Supply Chain Performance Improvement For the Beginner

Industry Week recently ran an article on supply chain performance improvement for the rest of us that is a good read for any organization just starting down the supply chain improvement path. The article outlined four strategies which can be used to jump-start a performance improvement initiative in an organization that is not best-in-class, or, in layman’s terms, your average organization. (Less than 20% of organizations are truly best-in-class, and the reality of supply chain improvement is that you need to do it in stages and trying to bite off too much too fast will just lead to failure.)

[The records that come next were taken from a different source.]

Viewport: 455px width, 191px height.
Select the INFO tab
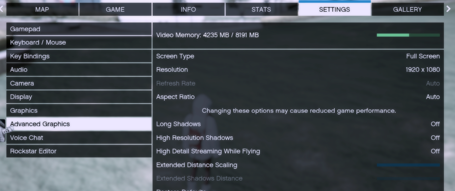[x=188, y=9]
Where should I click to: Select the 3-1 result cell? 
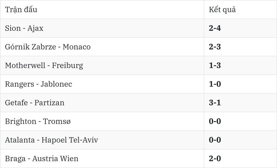(x=240, y=103)
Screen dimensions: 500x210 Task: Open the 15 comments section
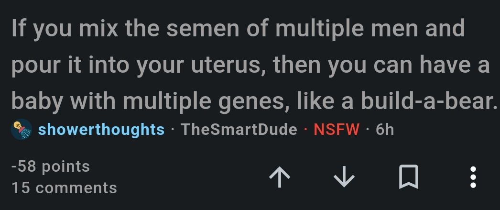pyautogui.click(x=65, y=188)
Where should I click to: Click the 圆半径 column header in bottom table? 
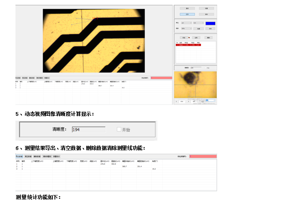tap(103, 161)
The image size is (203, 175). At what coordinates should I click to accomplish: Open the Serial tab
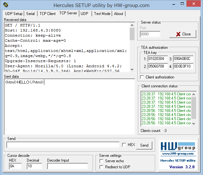(x=31, y=14)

  1. Stop Obsessing Over Six Sigma
    It’s not the methodology, but where you apply it and how you use it to better your operations. It’s about leveraging the chosen process life-cycle improvements to focus on customer-visible process improvements, not about the processes themselves. Eventually you’ll want to optimize every process to the nth degree, but not when you’re starting out. An 80% improvement across the board is much better than a 98% improvement on one process that only affects 10% of production. After all, would you rather be 1.8 times as productive as a whole or 1.198 times as productive?
  2. Forget About “The Perfect Order”
    The “Perfect Order” is Supply Chain Nirvana, and every budding Buddhist knows that this is a lifelong journey. You need to start by improving your basic processes, which will minimize errors, and managing the mistakes (or order exceptions) better when they do happen. Install visibility systems that allow you to identify and deal with exceptions as soon as possible and the process improvements this will inevitably lead to will result in a significant drop in errors almost overnight.

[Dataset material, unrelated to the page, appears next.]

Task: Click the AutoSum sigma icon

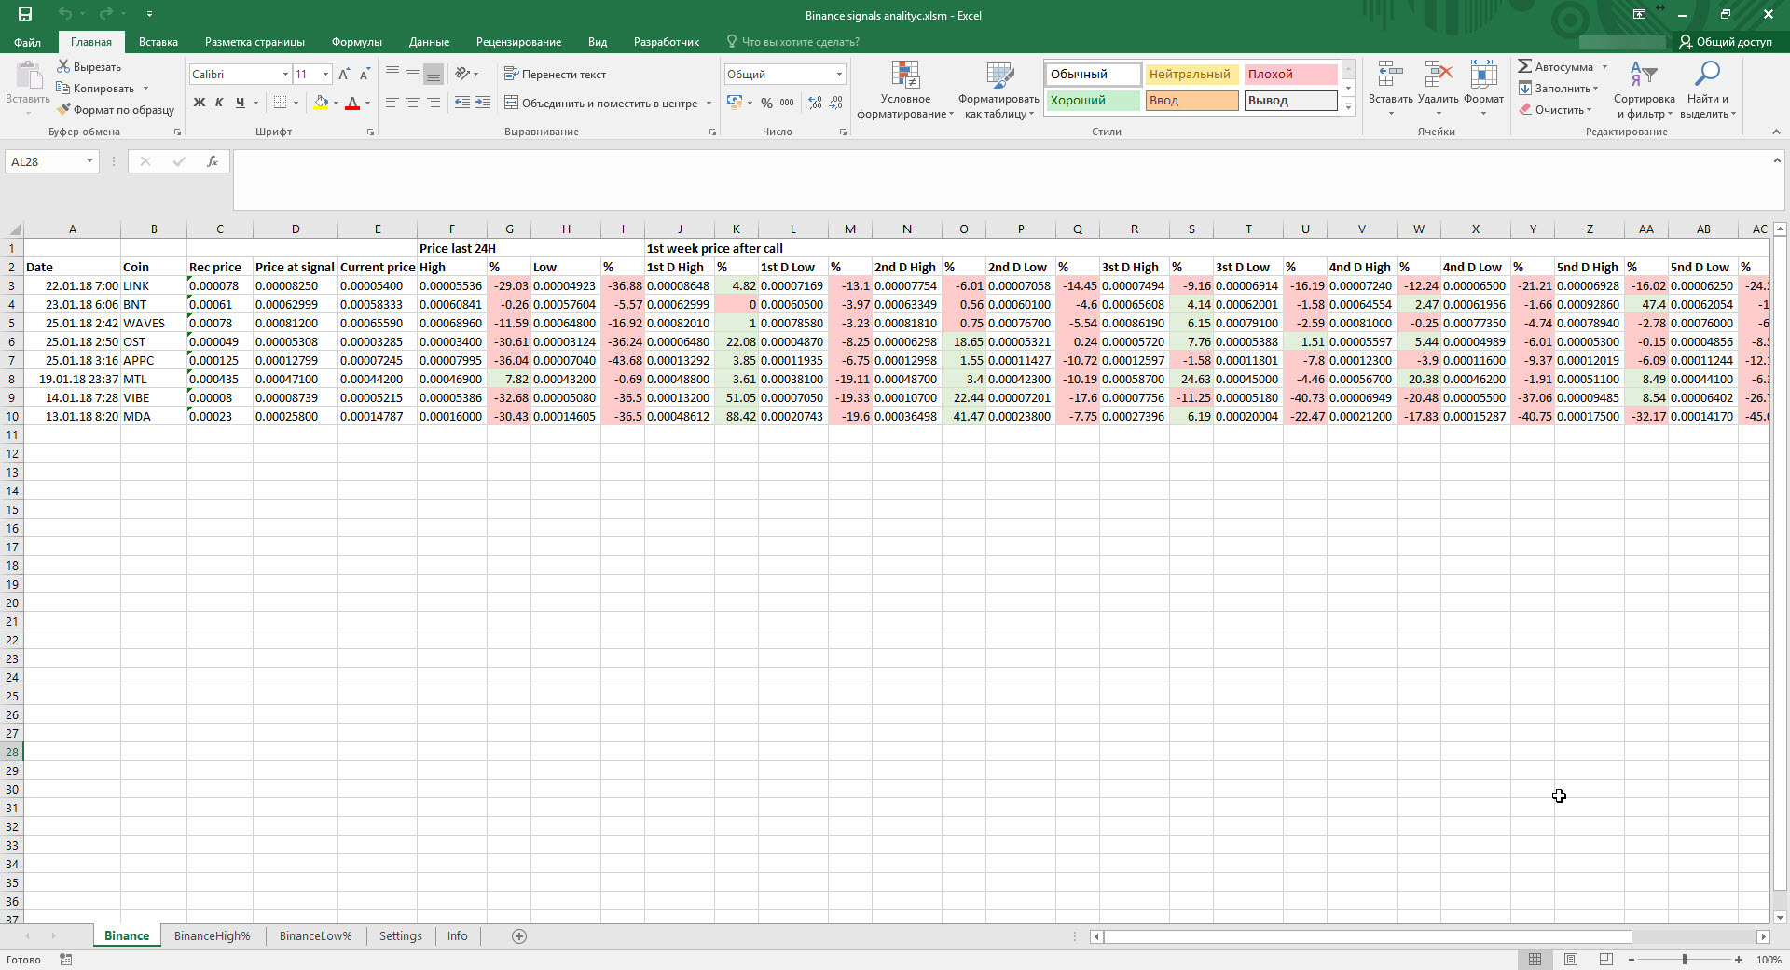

  3. Pay Your Suppliers Better
    This will save your company money. Not only will it strengthen vendor relations, which could lead to happy suppliers willing to share insights and best practices and go the extra mile, but it will reduce the amount of capital the supplier has to borrow, which usually comes at a high cost. This reduces the supplier’s cost of capital, which reduces the supplier’s overhead, which decreases the mark-up the supplier has to charge, which enables the supplier to offer early payment discounts or charge you less (at renewal time).
  4. Don’t Talk to Customers
    Stop wasting time haggling over credit and other meaningless disputes. Automate the dispute resolution process and spend time listening to your customers’ product and service interests and business process priorities instead. That way you can find out what your customers really want and improve your offerings accordingly.